**EXERCÍCIOS:**
1) Copie do texto sobre as isenções dos clubes de futebol a passagem entre "Junia Gouveia Sampaio, Thais" e "a matéria [1].", inclusive.
2) No texto sobre as isenções dos clubes de futebol, que lei recebe o nome de Lei Zico?
3) Prossiga com o texto sobre as isenções dos clubes de futebol a partir do ponto em que ele termina.

Isenções dos clubes de futebol: Bundesliga ou Batalha dos Aflitos?

Junia Gouveia Sampaio, Thais de Laurentiis

É notório que o futebol passou de ócio para negócio, em razão das elevadas cifras envolvidas nas negociações com jogadores profissionais. No âmbito civil/societário, trata-se de atividade com contornos muito específicos. E no âmbito tributário, gera controvérsias sobre a fruição de isenções (artigo 15 da Lei nº 9.532/97; artigo 13 da Lei nº 11.345/06; e artigo 13, IV, da MP nº 2.158/2001), como pretendemos abordar na coluna de hoje, analisando o histórico legislativo e a jurisprudência do Carf sobre a matéria [1].

Como esclarece Álvaro Melo Filho[2], em termos concorrenciais o desporto funciona de uma forma singular:

“A lógica da concorrência no mercado de futebol é diferente da lógica de outros mercados, posto que as equipes rivais tornam-se peças fundamentais, ou seja, os competidores desportivos necessitam uns dos outros para produzirem o que eles vendem, e estão sempre ‘separadamente juntos’.”

Também do ponto de vista do direito trabalhista há especificidades, como a não aplicação do instituto da equiparação salarial (artigo 461 da CLT), uma vez que os jogadores talentosos ganham mais pelo desempenho da mesma tarefa (partida de futebol) que seus pares.

As peculiaridades são tantas que resultaram num ramo jurídico já sedimentado: o direito desportivo. Segundo Leal Amado, “o direito deve levar em conta os traços específicos do desporto quando da respectiva regulamentação, pois o desporto mesmo enquanto atividade econômica apresenta especificidades que o ordenamento desportivo não pode ignorar nem desprezar” [3].

Uma das discussões mais importantes, no âmbito do direito desportivo, versa sobre a necessidade de transparência e responsabilização dos clubes de futebol [4]. Nesse sentido a legislação desportiva procurou a aproximação do modelo de constituição dos clubes ao modelo empresarial, no contexto em que boa parte dos clubes de futebol, especialmente os mais antigos, são organizados sob a forma de associações civis.

A partir da publicação da Lei nº 8.672/93 (Lei Zico), o direito desportivo procurou, gradativamente, promover a transformação dos clubes de futebol em empresas. A referida lei, em seu artigo 11, facultava aos clubes de futebol manter a gestão de suas atividades sob a forma de sociedade com fins lucrativos.

**REGISTROS:**
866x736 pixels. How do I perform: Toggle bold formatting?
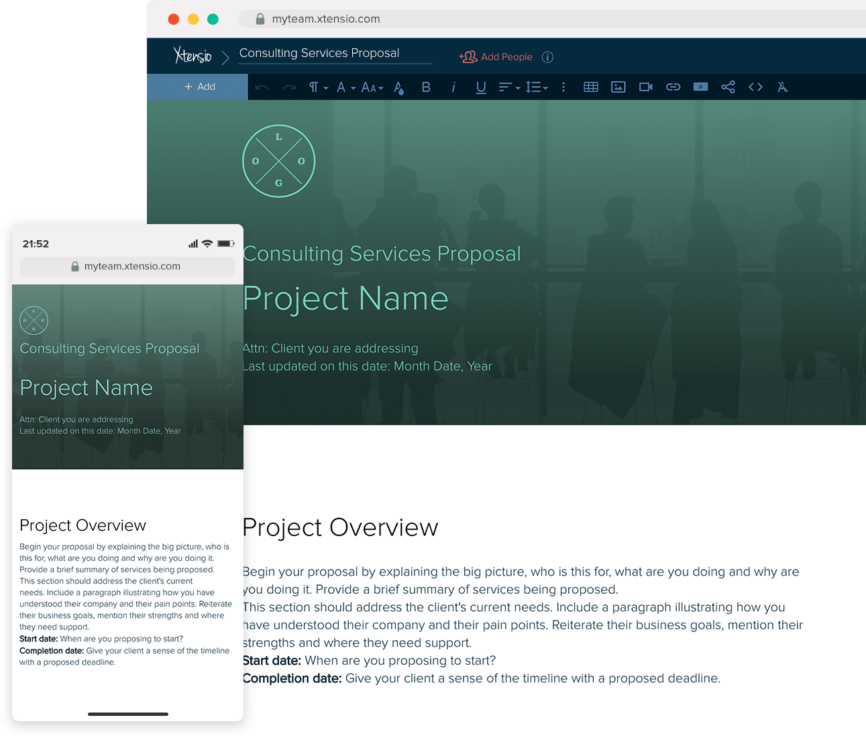[x=425, y=87]
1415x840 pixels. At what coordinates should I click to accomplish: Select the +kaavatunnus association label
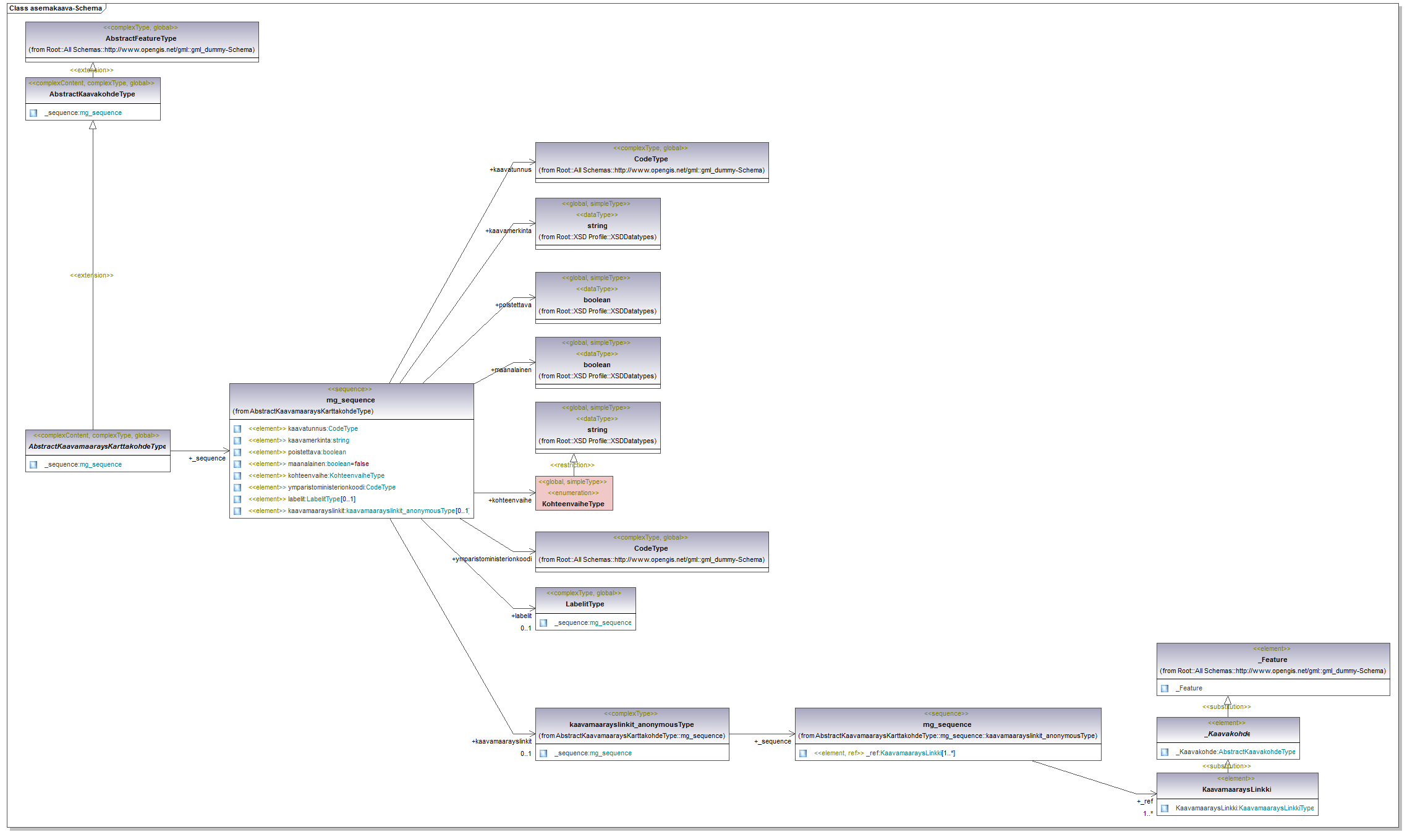[511, 169]
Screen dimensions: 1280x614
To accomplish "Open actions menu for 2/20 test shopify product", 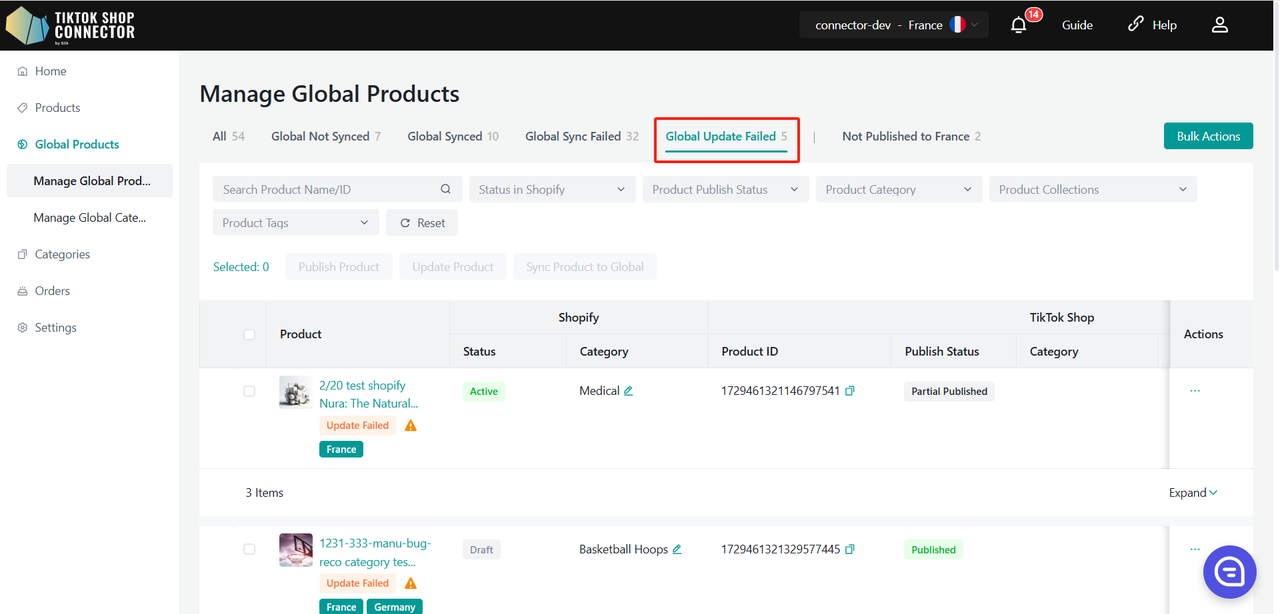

**RESPOSTAS POR TAREFA:**
1)
Junia Gouveia Sampaio, Thais de Laurentiis

É notório que o futebol passou de ócio para negócio, em razão das elevadas cifras envolvidas nas negociações com jogadores profissionais. No âmbito civil/societário, trata-se de atividade com contornos muito específicos. E no âmbito tributário, gera controvérsias sobre a fruição de isenções (artigo 15 da Lei nº 9.532/97; artigo 13 da Lei nº 11.345/06; e artigo 13, IV, da MP nº 2.158/2001), como pretendemos abordar na coluna de hoje, analisando o histórico legislativo e a jurisprudência do Carf sobre a matéria [1].

2) A Lei nº 8.672/93.

3)
Com a publicação da Lei 9.615/98 (Lei Pelé), o que era uma faculdade tornou-se uma obrigação. Isso porque os clubes de futebol foram compelidos a adotar uma das seguintes formas societárias: a) sociedades civis de fins econômicos; b) sociedades comerciais admitidas pela legislação; ou c) entidades de prática desportiva que constituírem sociedade comercial para administração das suas atividades. O artigo 94 da mesma lei concedeu o prazo de dois anos para que as entidades se adaptassem às alterações, prazo esse dilatado para três anos com a publicação da Lei nº 9.940/99.

A imposição do modelo empresarial pela Lei Pelé gerou forte reação da doutrina do direito desportivo, a qual entendia vulnerados diversos princípios constitucionais como o da liberdade de associação (artigo 5º, XVII e XVIII) e o da autonomia desportiva (artigo 217, I).

Antes que fosse extinto o prazo três anos estabelecido para transformação societária dos clubes de futebol, foi publicada a Lei nº 9.981/00 (Lei Maguito) que restabeleceu a facultatividade da transformação do clube em empresa.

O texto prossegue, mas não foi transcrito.